Sharing, not caring: Users pass around credentials

One of the most basic security mistakes out there is sharing account credentials and passwords. A new study finds many users are guilty of it – and plenty don’t even realize it’s a security risk.

An IS Decisions report, dramatically titled “From Brutus to Snowden: Anatomy of an Insider Threat,” polled users in the United States and UK on their habits around sharing credentials.

What it found wasn’t too encouraging:

  • 51% said they never share passwords or log-in details
  • 23% said they shared with one or more co-worker
  • 10% shared with a manager
  • 10% indicated they shared them “when required,” and
  • 7% said they shared them with IT.

So while only 23% of users wanted to admit to sharing passwords, plenty of others saw situations where they felt like they had to share account log-ins.

Who’s giving info away?

The survey also indicates several characteristics of a password-sharer:

  • Age.
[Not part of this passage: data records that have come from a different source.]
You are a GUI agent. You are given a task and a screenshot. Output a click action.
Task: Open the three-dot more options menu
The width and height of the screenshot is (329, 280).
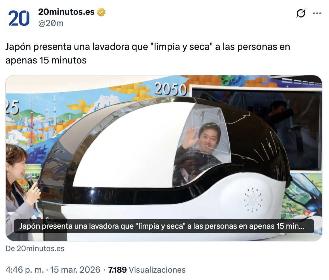coord(317,13)
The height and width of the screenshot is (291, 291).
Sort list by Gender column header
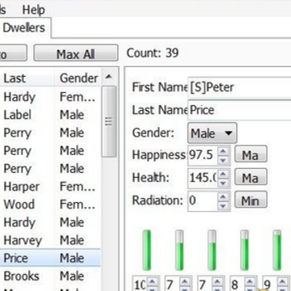(78, 78)
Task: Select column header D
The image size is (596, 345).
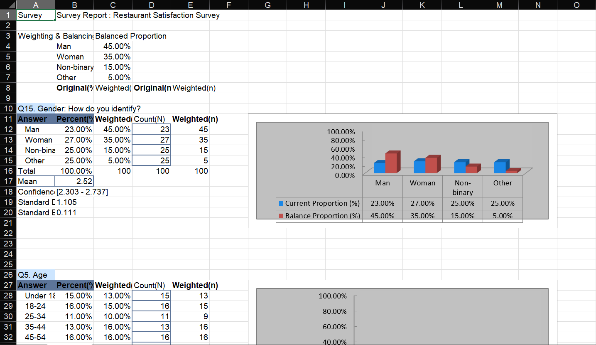Action: [151, 5]
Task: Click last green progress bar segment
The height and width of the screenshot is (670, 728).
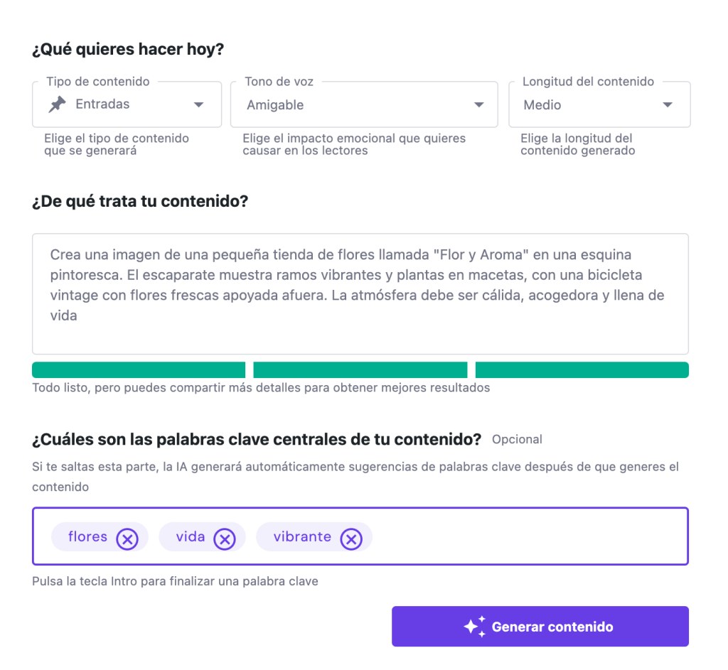Action: 582,369
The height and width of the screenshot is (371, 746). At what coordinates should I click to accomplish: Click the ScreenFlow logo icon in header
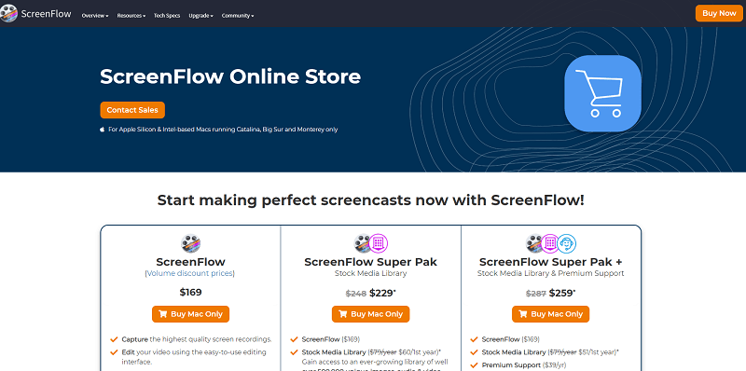(8, 13)
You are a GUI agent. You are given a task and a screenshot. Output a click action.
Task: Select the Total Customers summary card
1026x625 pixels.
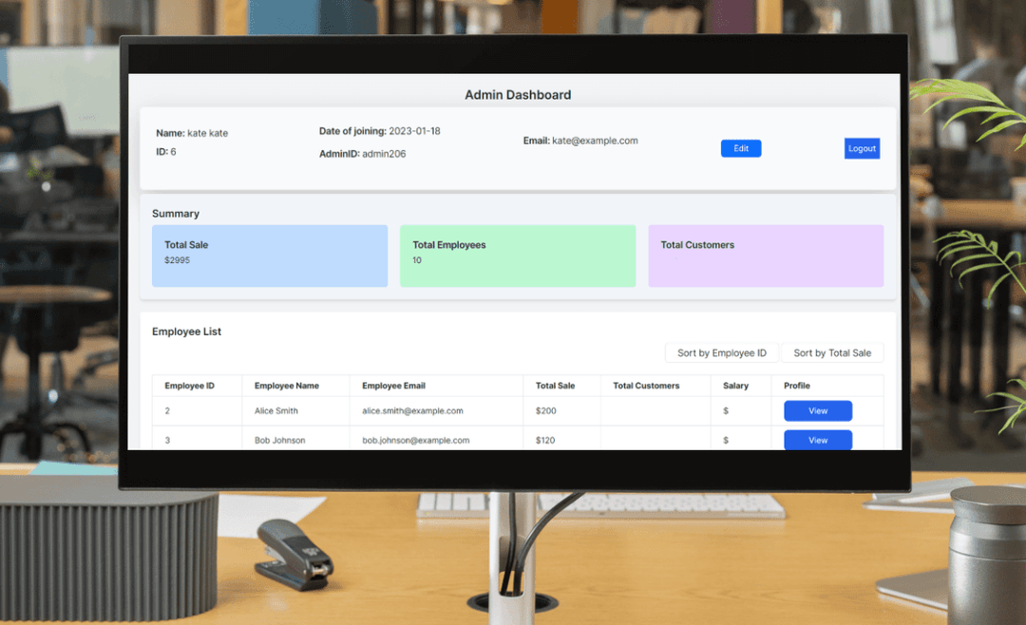pyautogui.click(x=766, y=256)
Younger users are much more likely to give out credentials. The highest percentage of credential sharers was 16-24 year old employees. More than 65% of them shared log-in details, as opposed to 29.5% of the 55-and-older crowd.
  • Industry. Users in highly regulated fields such as telecom, human resources and legal shared at a higher rate (perhaps because they have more password-protected accounts).
  • Role. The further removed users were from the company, the more likely they were to share. So while managers were very unlikely to spill credentials, vendors (73%) and partners (46%) shared at higher-than-average rates.

Tighten up control

You’ll definitely want to train users on and remind them of your password policies (check out our sample password policy template here).

Other steps to take:

  • Set clear rules for outsiders. Make sure vendors and partners sign off that they won’t share passwords and credentials with others inside or outside of the organization.
  • Explain the risk. More than 36% of employees said they would be able to access data from a previous employer after leaving. Remind users that it’s important to keep account info close to the vest to prevent snooping later on.
  • Restrict concurrent access. Make sure accounts can only be used to access services on one machine at one time, and
  • Revoke credentials quickly. As soon as someone leaves your organization, delete their account info.